Talvez a grande causa da guerra fosse a posse, como tinha dito John Bali, o comunista. "Os assuntos noon andom bem na Imgraterra", ele afirmara, "e non aandaram até que todaas as cooisas se-jom da comunidade, e que non existom aldeãas nem fidallgos". Tal­vez sejam travadas porque as pessoas dizem meu reino, minha esposa, meu amante, minhas propriedades. Isto era o que ele, Lan­celot e todos eles sempre conservaram no fundo dos seus pensa­mentos. Talvez, enquanto as pessoas tentassem possuir coisas sepa­radamente umas das outras, mesmo a honra e as almas, para sempre haveria guerras. O lobo faminto sempre atacaria a rena gorda, o po­bre roubaria o banqueiro, os servos fariam revoluções contra as clas­ses altas, e a nação sem dinheiro combateria a rica. Talvez as guer­ras ocorram apenas entre os que têm e os que não têm. Em oposição a isso, era-se obrigado a colocar o fato de que ninguém conseguia definir o estado de "ter". Um cavaleiro com uma armadura de pra­ta imediatamente alegaria ser uma pessoa que não tem, se encon­trasse um cavaleiro com uma armadura de ouro.

Mas ele pensou, assuma por um momento que o "ter", não im­porta como for definido, possa ser o nó do problema.

Eu tenho, e Mordred não tem. Em contrapartida, ele argumenta consigo mesmo: não é justo colocar assim, como se Mordred e eu fôssemos os causadores da tempestade, pois na verdade, nós nada somos exceto figuras de proa de forças complexas que parecem estar sob algum tipo de impulso. É como se houvesse um impulso na estrutura da sociedade. Mordred, agora, está sendo impulsiona­dos de maneira quase impotente, por uma quantidade de pessoas quase impossível de contar: pessoas que acreditam em John Bali, que espera ganhar poder sobre seus companheiros declarando que todos os homens são iguais, ou pessoas que vêem em qualquer sublevação uma oportunidade de aumentar seu próprio poder. Parece vir por baixo. Os homens de Bali e de Mordred são os cachorros de baixo querendo se levantar, ou cavaleiros que não eram líderes na Távola Redonda e, portanto, a odeiam, ou o pobre que deseja ser rico, ou o que não tem poder procurando ganhar poder. E meus ho­mens, para quem não sou mais que um estandarte ou um talismã, são os cavaleiros líderes — os ricos defendendo suas propriedades, os que têm poder e não querem deixá-lo escapar. É um encontro de força dos que Têm e dos que Não Têm, uma batalha insana de cor­pos de homens, não de chefes. Mas deixemos isso de lado. Admita­mos a vaga idéia de que a guerra se deve ao "ter" em geral. Nesse caso, o correto seria se recusar a ter fosse o que fosse. Esse, como Rochester já tinha assinalado, era o conselho de Deus. O homem rico já fora ameaçado com o olho da agulha, e houve também os mercadores. Era por isso que a Igreja não podia interferir muito nos tristes negócios do mundo, como Rochester dizia, porque as nações, as classes e os indivíduos sempre estavam gritando "Meu, meu", onde a Igreja tinha instruções para dizer "Nosso".
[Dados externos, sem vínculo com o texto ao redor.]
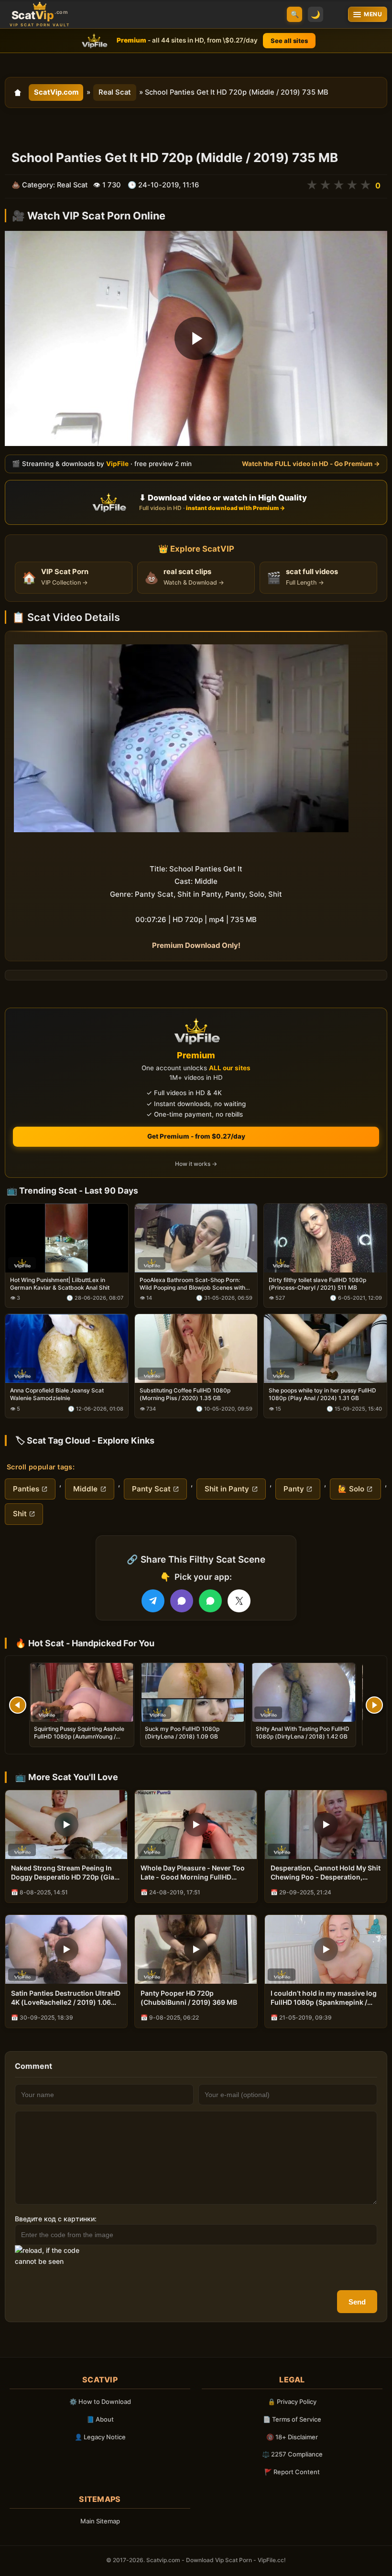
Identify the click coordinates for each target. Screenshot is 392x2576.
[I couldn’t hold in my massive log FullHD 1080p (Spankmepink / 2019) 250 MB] (326, 1949)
Se isso fosse verdade, então a questão não seria apenas dividir as propriedades, como tal. Seria a questão de dividir tudo — mes­mo pensamentos, sentimentos, vidas. Deus havia dito a seu povo que teria de deixar de viver como indivíduos. Que teriam de entrar na corrente da vida, como uma gota mergulhando em um rio. Deus havia dito que só os homens que tivessem renunciado a seus eus ciu­mentos, às suas individualidades fúteis de felicidades e tristezas, é que poderiam morrer em paz e entrar no círculo. Aquele que que­ria salvar sua vida seria pedido que a perdesse.

No entanto, na velha cabeça branca, havia algo que não podia aceitar a perspectiva divina. Obviamente, você poderia curar um câncer no útero começando por não ter útero. Remédios radicais e drásticos poderiam cortar qualquer coisa — e a vida com o corte. Conselhos ideais, que ninguém estava preparado para seguir, não eram realmente conselhos. Aconselhar o Céu na Terra era inútil.
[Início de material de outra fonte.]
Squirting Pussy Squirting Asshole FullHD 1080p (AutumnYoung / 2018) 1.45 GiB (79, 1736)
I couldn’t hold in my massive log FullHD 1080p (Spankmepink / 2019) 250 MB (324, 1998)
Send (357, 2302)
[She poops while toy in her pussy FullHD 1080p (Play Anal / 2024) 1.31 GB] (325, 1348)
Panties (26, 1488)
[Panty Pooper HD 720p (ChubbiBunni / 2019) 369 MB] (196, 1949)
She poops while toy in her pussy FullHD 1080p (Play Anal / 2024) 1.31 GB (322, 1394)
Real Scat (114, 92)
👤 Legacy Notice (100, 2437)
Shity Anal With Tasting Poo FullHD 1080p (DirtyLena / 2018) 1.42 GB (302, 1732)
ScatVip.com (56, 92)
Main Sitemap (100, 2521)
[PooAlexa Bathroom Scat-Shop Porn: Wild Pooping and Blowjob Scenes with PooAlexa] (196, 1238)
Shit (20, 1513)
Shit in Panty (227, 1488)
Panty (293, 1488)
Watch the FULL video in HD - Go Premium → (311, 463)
Outro círculo conhecido se desenrolou à sua frente. Talvez a guerra se devesse ao medo: o medo de confiar. A menos que hou­vesse verdade, e a menos que as pessoas dissessem a verdade, sem­pre haveria perigo em tudo que estivesse fora do indivíduo. Você diz a verdade a si mesmo, mas não tem garantias em relação a seu vizi­nho. Essa incerteza pode acabar fazendo do vizinho uma ameaça. Essa, de qualquer forma, teria sido a explicação de Lancelot para a guerra. Ele costumava dizer que a posse mais vital do homem era a sua Palavra. Pobre Lance, ele teve que quebrar sua própria palavra: de qualquer maneira, raros homens tiveram uma palavra tão boa.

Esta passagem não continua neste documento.